11 février [1836], jeudi matin, 9 h. ¼
Bonjour mon cher petit frère adoré, je t’aime mon Toto chéri et il ne tient qu’à toi de commettre un inceste. En attendant, je voudrais savoir comment tu as passé la nuit, comment va ta chère petite gorge. Moi, j’ai assez bien dormi. Je me suis réveillé à 8 h. ¾. J’ai arrangé mon feu qui avait brûlé toute la nuit comme tu l’avais bien prévu, et puis je t’écris, et puis je pense à toi avec tendresse, et puis je te désire de toutes mes forces.
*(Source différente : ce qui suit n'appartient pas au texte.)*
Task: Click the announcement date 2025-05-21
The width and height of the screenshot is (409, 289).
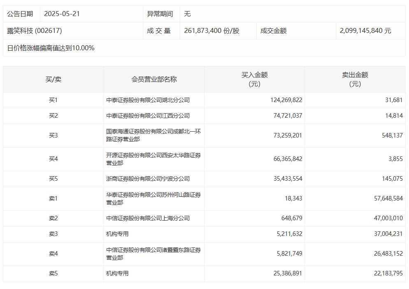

Dans trois heures environ, vous ne serez pas ACADÉMICIEN, mon cher petit Toto et vous pourrez vous en VANTER. Moi, qui ne tiens pas aux avantages politiques lorsqu’ils sont habillés d’un habit académique, je fais les mêmes vœux que mademoiselle Didine et je me réjouis à l’avance de vous conserver sans aucun persil. Je n’y mets pas d’autre sel qu’un grain de bon sens et d’amour.
J’espère mon cher petit Toto que vous viendrez vous réjouir avec moi du succès du CAPITAINE DUPATY [1]. Je vous attends. Je vous aime de tout mon cœur et je serais bien contente si vous veniez très tôt.
En attendant, je vous baise bien fort et bien long, pour que mon baiser aille jusqu’à vous.